Sydney, Australia - SYDNEY Anglicans have appointed their first web evangelist to oversee a new, internet-based ministry.

David Horne, a lay pastor, has been employed by the church's media group as its first internet missionary. His job is to establish an interactive website forum for Bible studies.

The appointment, effective from January, is in response to the mission of the Archbishop of Sydney, Peter Jensen, to convert 10 per cent of Sydneysiders to the gospel by 2012. It recognises that the internet is a popular tool, especially among a new, technology-savvy generation, and that unless ways can be found to reach more people, churches might wilt and die.

Mr Horne will head a team of 35 students from Moore College who will provide question and answer sessions on, which is the Sydney Anglican web base.

Talks are under way to expand the team to include workers and students from other denominations and theological colleges.

Mr Horne said the internet had not been used to its full potential to spread the word. While no substitute for church attendance, it could provide a new place of belonging. "For me, this is an opportunity to explore the possibilities of communicating the message of the Bible to those people who may or may not meet face to face," he said. "In order for someone to hear about Christianity they have to buy a book, talk to a Christian friend or go to church and identify themselves as someone who is interested, and that can be a big barrier for some people. The internet allows them to quietly and anonymously inquire about Jesus."
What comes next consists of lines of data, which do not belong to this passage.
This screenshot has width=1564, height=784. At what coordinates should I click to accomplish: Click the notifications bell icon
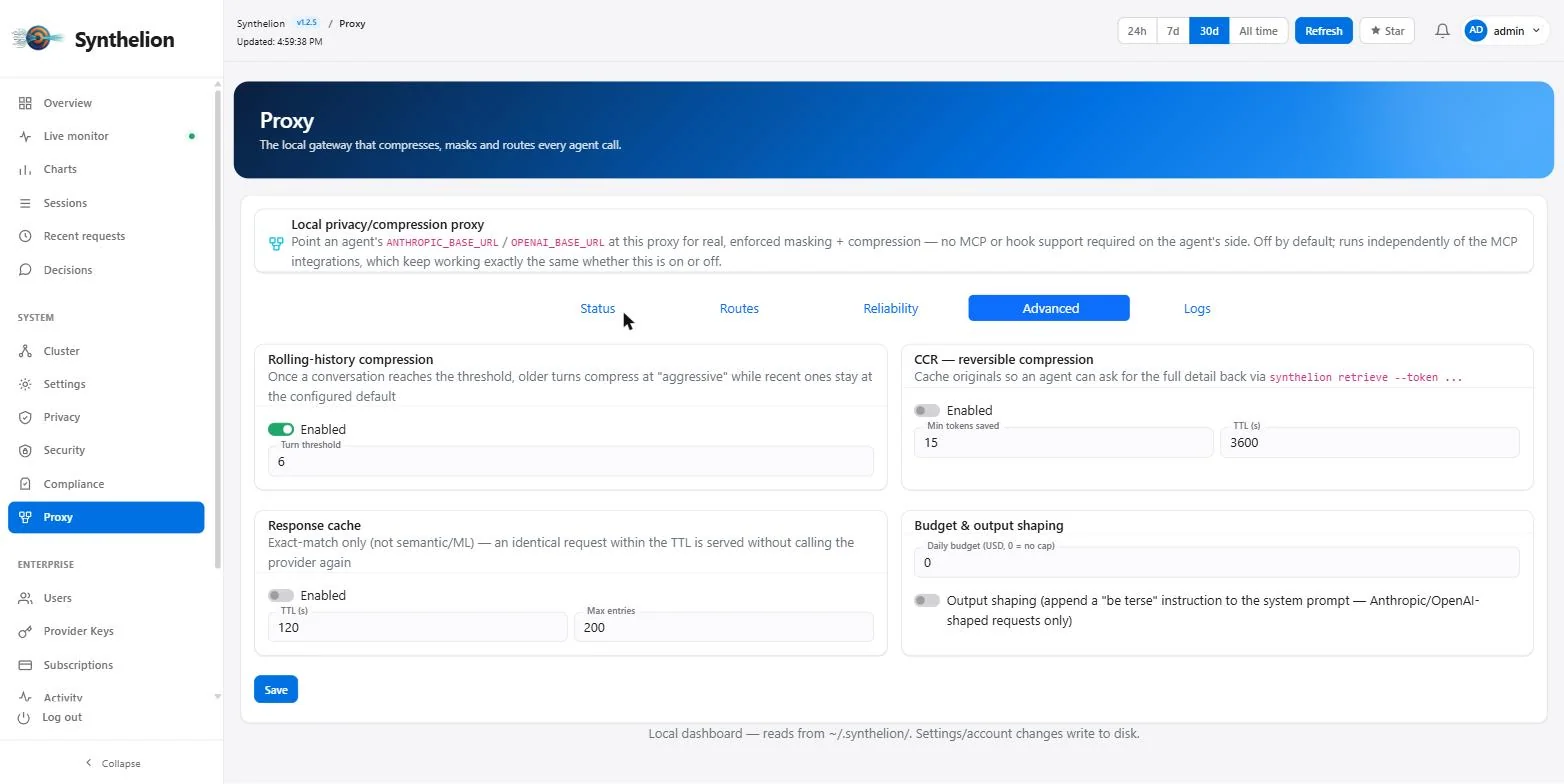[1442, 31]
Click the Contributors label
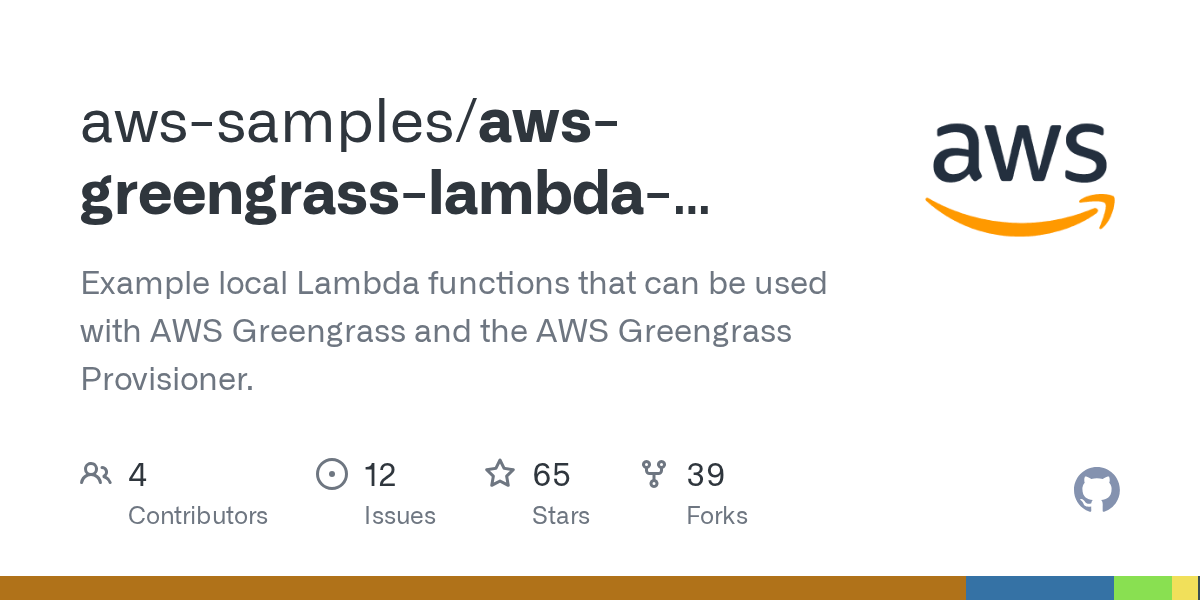The image size is (1200, 600). (198, 516)
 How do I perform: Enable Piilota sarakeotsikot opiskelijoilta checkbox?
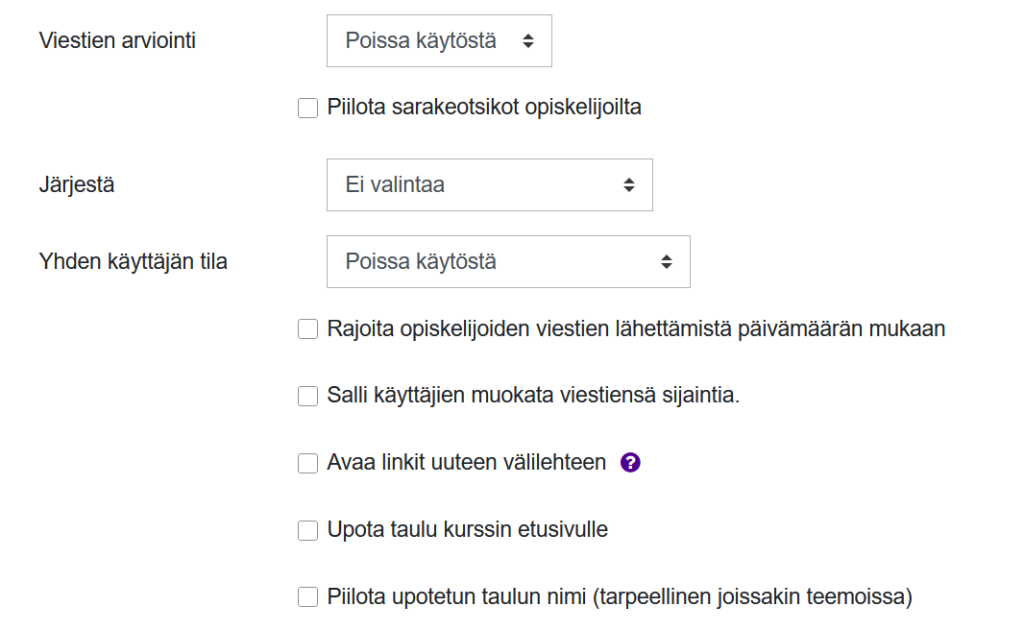pos(308,108)
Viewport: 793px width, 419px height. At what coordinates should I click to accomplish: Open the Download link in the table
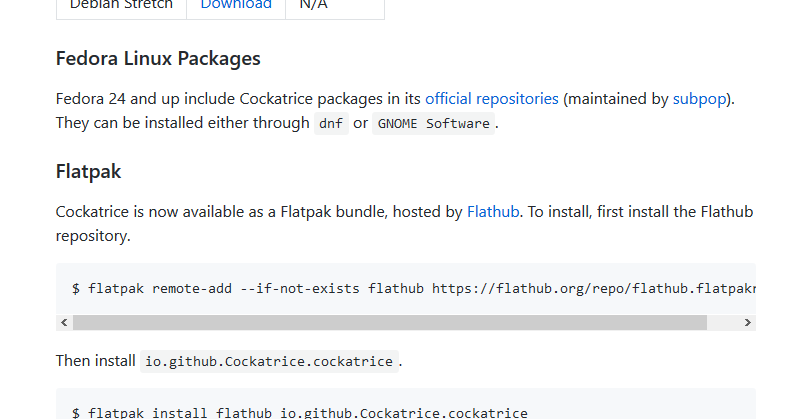(x=236, y=5)
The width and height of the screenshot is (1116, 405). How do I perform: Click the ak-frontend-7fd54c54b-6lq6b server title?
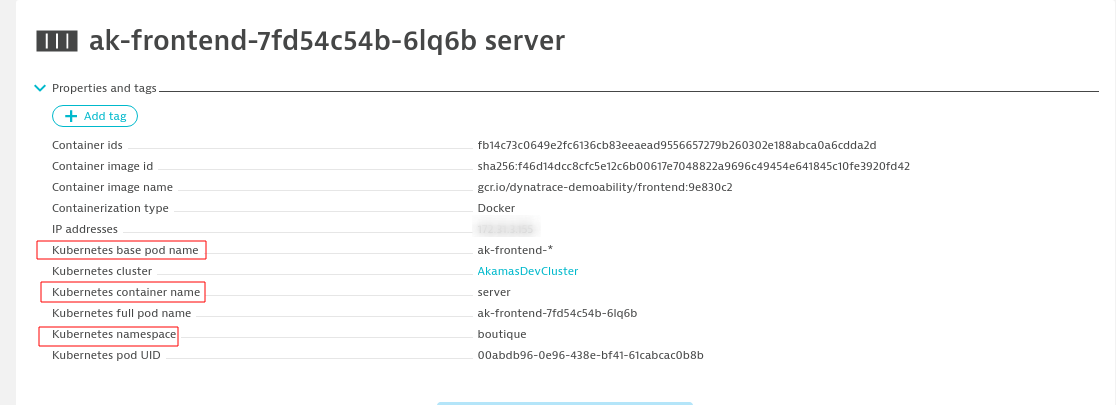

Mark Hadley, manager of the church's multimedia department, said a central part of Mr Horne's work would be developing a model for what church communities would look like online. "The model of church as we understand it is changing and the internet is going to be one of the big factors that change it," he said. "In 10 years' time how people relate to each other is going to be massively affected by the internet. We are going to be more online than ever so it makes sense that the Anglican Church should begin to shift itself. The church is not interested in becoming an anachronism. Every generation has the responsibility of trying to work out how to communicate a timeless message."

Mr Hadley wanted to do more than use technology to share resources. "There are plenty of people who provide information on the web; there's next to no one providing relationships."